Jemal and Moten have clashed before. 

Besides heading off grant-based mural projects in the neighborhood that were curated  by Freeman and Moten, Jemal incurred the wrath of advocates for returning citizens  when he backed out of an agreement to lease an empty building he owns at 3400 New York Avenue in Northeast–a short distance from where he has renovated the art deco Hecht Company warehouse that anchors the redevelopment of Ivy City.

In 2018, Jemal signed a letter of intent to lease the building to CORE DC, a reentry services and short term family housing provider that had been awarded a federal contract and planned to operate a men’s halfway house there, near the National Arboretum, in Ward 5, to replace Hope Village, the only men’s halfway house in D.C., which has operated in Ward 8 since 1978.

After neighbors of the building sued the city alleging it would violate zoning regulations, however, Jemal walked away from the deal, according to news reports, leaving the city’s reentry services in limbo, and prompting Moten to organize a protest outside the developer’s company headquarters. (Hope Village subsequently shut down and its residents were forced to transfer to other residential facilities outside the District.)

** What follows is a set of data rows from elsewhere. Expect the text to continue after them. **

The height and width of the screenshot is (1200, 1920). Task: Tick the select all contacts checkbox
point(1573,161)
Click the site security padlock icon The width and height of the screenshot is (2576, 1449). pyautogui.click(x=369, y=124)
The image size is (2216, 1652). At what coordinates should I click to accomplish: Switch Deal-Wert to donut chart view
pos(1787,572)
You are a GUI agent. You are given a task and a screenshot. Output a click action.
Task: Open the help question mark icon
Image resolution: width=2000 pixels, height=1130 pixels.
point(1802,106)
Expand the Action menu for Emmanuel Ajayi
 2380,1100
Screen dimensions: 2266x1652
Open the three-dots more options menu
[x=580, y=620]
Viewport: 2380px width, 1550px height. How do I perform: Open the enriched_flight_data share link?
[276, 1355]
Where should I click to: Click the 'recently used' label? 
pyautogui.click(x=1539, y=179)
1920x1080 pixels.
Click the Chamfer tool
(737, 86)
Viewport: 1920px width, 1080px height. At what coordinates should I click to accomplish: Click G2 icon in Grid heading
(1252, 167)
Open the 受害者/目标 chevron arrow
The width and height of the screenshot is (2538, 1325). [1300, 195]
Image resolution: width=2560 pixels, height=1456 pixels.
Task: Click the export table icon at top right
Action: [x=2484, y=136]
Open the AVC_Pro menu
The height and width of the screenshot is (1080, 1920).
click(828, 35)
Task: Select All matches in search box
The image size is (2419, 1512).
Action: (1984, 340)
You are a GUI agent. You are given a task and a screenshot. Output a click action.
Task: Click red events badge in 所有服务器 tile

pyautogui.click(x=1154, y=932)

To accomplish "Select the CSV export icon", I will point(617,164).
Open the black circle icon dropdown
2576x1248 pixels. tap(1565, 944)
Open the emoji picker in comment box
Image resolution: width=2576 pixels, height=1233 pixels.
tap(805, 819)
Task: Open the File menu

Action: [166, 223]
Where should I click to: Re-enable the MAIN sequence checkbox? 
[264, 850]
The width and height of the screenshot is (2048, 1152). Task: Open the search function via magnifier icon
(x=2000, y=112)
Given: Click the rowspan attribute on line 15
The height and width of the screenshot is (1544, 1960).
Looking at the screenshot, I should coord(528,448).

Doug Jemal might be larger than life, but Johnny Barnes thinks it’s a bad idea to try and big-foot Check It out of The Secret Garden, especially given his client’s hard-earned  climb to what is arguably the peak of his influence in fighting against the displacement of native Washingtonians and their culture.

Check It Enterprises is putting The Secret Garden to good use, Barnes says. “Doug Jemal doesn’t need to upset that. He’d get much more credit working with the situation instead of fighting it. The city oughta have him come in and resolve this quietly. Let’s see if they can work this out.

“Besides, Ron doesn’t want to have to go to war with anyone–though he does have an army behind him if he has to. 

“Jemal is going against Anacostia,” Barnes adds, invoking the African elephant proverb. “And the kids are the grass.” (As this story was nearing publication, Schulwolf wrote to Barnes and reiterated the ultimatum, and said Jemal is “willing to discuss a Lease or other agreement” that would allow The Secret Garden to live on. He gave a new deadline of 5 pm, November 16.)

Barnes’s optimism is not shared by everyone. Freeman, for one, does not see Jemal backing up. 

“In our community we ask ourselves, ‘Have you ever told a White person ‘no’? When you are a White person in a position of power, you are not accustomed to hearing ‘no.’ So when you hear ‘no,’ it doesn’t compute. The normal response is, ‘what do you mean’?

“When the big boys show up, you have to move. That’s how American history has been written.”

Yet, if there’s a chance there won’t be a battle royal in the coming months, in the middle of a pandemic, and an incendiary time in politics and society, then perhaps it is to be found in something Jemal’s son, Norman Jemal, said to the Post in 2017: 

“To many, my dad is known as a developer that took on bold projects in areas that have gone without investment for decades, but to me, he’s my dad, my mentor and my friend. He has always preached ‘treat people well, do the right thing and good things will come.'”

Time will tell if that mantra includes dealing in good faith with a formidable local figure with large dreams for a community on the rise.